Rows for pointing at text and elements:
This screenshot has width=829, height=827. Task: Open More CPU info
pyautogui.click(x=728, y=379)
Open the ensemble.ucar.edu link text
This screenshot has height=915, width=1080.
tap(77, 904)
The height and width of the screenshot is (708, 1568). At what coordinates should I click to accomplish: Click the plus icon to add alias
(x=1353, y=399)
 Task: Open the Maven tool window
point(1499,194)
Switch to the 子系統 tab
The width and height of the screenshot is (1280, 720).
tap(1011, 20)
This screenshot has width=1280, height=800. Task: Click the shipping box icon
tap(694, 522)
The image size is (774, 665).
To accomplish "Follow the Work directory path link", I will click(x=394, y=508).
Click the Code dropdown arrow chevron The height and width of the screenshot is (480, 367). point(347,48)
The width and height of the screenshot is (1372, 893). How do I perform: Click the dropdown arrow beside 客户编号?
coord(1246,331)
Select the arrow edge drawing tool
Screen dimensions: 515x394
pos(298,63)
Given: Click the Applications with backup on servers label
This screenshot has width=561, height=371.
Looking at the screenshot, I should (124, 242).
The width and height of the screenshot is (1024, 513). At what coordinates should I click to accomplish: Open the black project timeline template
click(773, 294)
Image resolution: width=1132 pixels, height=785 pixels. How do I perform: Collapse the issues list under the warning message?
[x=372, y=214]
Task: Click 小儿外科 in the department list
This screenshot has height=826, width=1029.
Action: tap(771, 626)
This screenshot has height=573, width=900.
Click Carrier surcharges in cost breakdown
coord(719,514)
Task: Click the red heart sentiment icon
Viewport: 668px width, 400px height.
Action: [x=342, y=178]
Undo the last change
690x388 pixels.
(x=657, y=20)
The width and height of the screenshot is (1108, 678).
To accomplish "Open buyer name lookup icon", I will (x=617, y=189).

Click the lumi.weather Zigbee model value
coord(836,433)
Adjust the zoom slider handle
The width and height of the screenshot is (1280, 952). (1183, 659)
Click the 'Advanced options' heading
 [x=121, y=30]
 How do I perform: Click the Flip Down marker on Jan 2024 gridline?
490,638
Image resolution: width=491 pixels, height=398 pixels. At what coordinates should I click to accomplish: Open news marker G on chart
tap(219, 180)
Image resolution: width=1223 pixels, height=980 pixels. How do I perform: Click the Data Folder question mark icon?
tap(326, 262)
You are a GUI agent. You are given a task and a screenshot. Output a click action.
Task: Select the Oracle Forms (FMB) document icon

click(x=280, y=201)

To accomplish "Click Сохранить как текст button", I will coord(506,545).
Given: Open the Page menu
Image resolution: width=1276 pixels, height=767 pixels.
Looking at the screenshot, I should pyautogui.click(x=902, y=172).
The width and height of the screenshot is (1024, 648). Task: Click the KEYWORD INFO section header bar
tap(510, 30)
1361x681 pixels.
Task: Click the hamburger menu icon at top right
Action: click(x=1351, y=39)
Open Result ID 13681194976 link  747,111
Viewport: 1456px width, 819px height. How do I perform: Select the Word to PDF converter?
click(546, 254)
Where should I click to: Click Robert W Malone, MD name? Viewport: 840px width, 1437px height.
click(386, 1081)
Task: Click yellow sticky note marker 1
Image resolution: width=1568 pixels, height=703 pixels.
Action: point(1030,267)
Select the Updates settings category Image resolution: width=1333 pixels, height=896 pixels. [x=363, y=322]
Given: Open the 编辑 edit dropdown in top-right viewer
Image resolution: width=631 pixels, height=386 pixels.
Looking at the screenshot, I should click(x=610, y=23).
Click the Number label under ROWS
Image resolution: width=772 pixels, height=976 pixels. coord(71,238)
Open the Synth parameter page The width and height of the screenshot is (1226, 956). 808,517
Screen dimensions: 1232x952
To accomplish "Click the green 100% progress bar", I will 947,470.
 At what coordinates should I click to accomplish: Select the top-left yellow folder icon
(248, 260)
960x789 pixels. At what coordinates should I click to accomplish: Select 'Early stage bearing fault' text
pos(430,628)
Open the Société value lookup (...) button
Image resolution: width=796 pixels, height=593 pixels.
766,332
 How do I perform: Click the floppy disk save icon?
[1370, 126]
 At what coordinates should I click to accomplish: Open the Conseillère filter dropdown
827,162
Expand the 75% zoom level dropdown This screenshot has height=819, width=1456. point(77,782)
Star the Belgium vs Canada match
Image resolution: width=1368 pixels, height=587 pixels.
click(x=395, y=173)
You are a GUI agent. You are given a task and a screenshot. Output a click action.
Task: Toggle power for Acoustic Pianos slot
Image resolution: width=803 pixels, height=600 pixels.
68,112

> What you will do: Output the rows from the start through the line containing "pos(298,63)" as a Markdown table with the columns Number and Text. Give each line its number and skip blank lines.

> Exercise response:
| Number | Text |
|---|---|
| 1 | This screenshot has width=829, height=827. Task: Open More CPU info |
| 2 | pyautogui.click(x=728, y=379) |
| 3 | Open the ensemble.ucar.edu link text |
| 4 | This screenshot has height=915, width=1080. |
| 5 | tap(77, 904) |
| 6 | The height and width of the screenshot is (708, 1568). At what coordinates should I click to accomplish: Click the plus icon to add alias |
| 7 | (x=1353, y=399) |
| 8 |  Task: Open the Maven tool window |
| 9 | point(1499,194) |
| 10 | Switch to the 子系統 tab |
| 11 | The width and height of the screenshot is (1280, 720). |
| 12 | tap(1011, 20) |
| 13 | This screenshot has width=1280, height=800. Task: Click the shipping box icon |
| 14 | tap(694, 522) |
| 15 | The image size is (774, 665). |
| 16 | To accomplish "Follow the Work directory path link", I will click(x=394, y=508). |
| 17 | Click the Code dropdown arrow chevron The height and width of the screenshot is (480, 367). point(347,48) |
| 18 | The width and height of the screenshot is (1372, 893). How do I perform: Click the dropdown arrow beside 客户编号? |
| 19 | coord(1246,331) |
| 20 | Select the arrow edge drawing tool |
| 21 | Screen dimensions: 515x394 |
| 22 | pos(298,63) |